Jordan also fostered an environment where Crawford could’ve derailed it.

Crawford was drafted for the Bulls in 2000, when Jordan was contemplating a comeback he’d eventually make with the Wizards. In preparation, Jordan frequently invited Crawford to play pickup basketball with him.

Mike Wise of The Undefeated:

In between Crawford’s first and second year in the league, after the pickup games at Hoops the Gym, many of Jordan’s friends and associates would go next door to his contemporary American restaurant, One Sixtyblue. After hours, games of chance were set up – Vegas-style card tables, a separate corner for shooting dice.

Two participants, on condition of anonymity, recounted one particular night when Jordan and Antoine Walker were among the card players and Crawford and Ray Allen were among the players shooting dice.

Over what is believed to be a two-day span, he said, he lost in the neighborhood of $100,000. A person with intimate knowledge of the game claims Crawford lost several hundred thousand and Allen lost even more. And that, days after the dice game, a call was placed to Goodwin, Crawford’s agent, to inform him that Crawford had not yet squared his debt with one professional gambler.

“OK,” Goodwin said, according to the person with intimate knowledge of the game. “What does he owe? Jamal is good for it.”
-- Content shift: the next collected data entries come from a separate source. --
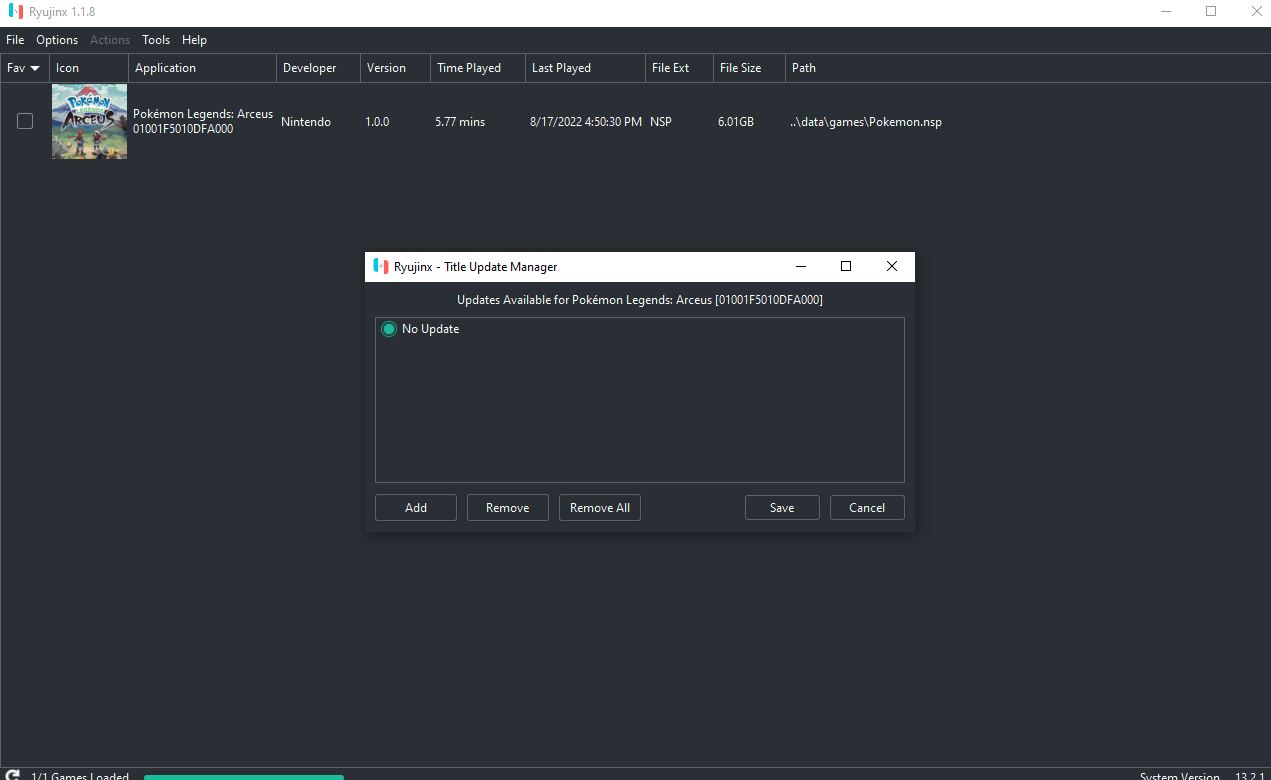Sort by the Time Played column header
The image size is (1271, 780).
point(469,68)
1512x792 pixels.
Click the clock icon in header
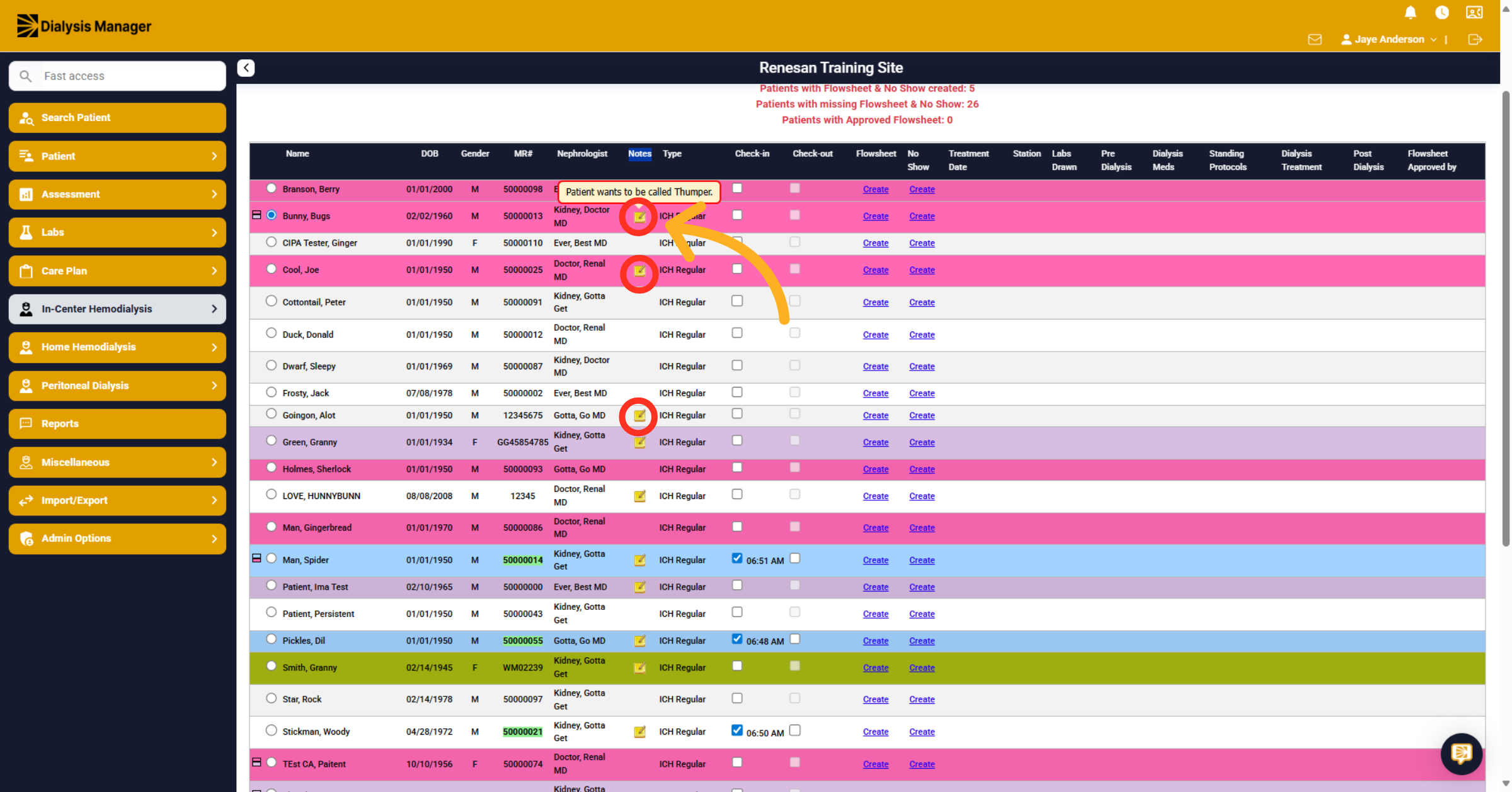coord(1442,13)
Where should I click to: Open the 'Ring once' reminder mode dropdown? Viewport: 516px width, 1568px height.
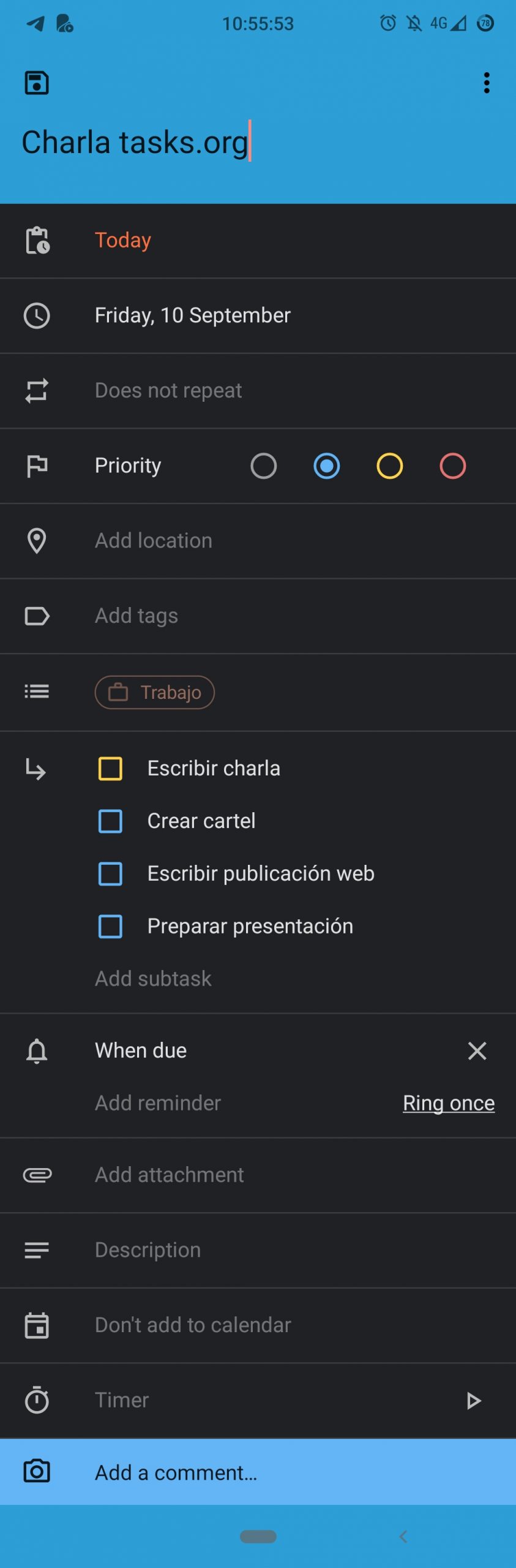[449, 1103]
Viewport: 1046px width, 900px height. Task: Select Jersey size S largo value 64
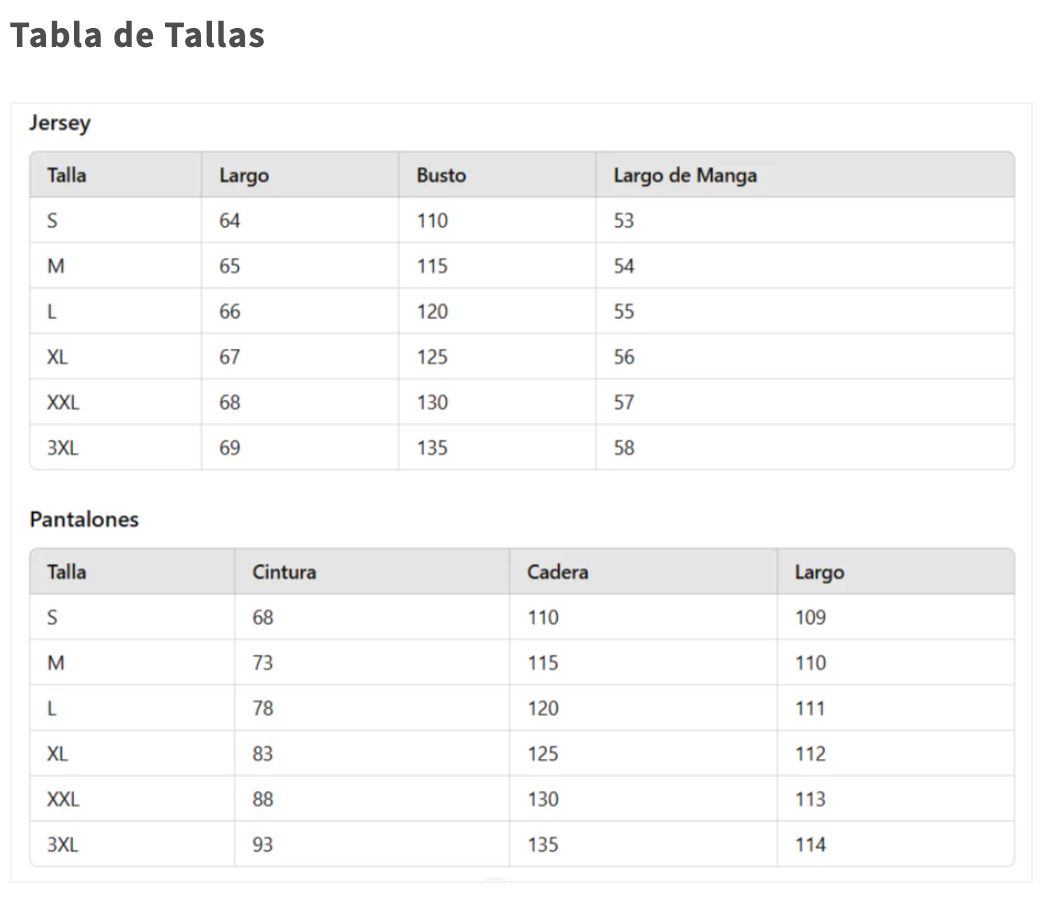tap(230, 221)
“No, you don’t understand,” the go-between said. “If he doesn’t pay now, these guys will kill Jamal.”

“Kill Jamal?!! He’s an NBA player. He gets paid as soon as the season starts. Give me the dude’s number.”

The person with knowledge of the game said Goodwin called the man Crawford owed money, set up a payment plan and resolved the issue without incident.

Crawford swore he didn’t lose that kind of money, and said he never heard the story about his life being threatened. But he doesn’t deny he got in way over his head, which led to a particularly humiliating moment.

The life of an NBA player remains more wild than we’ll ever know.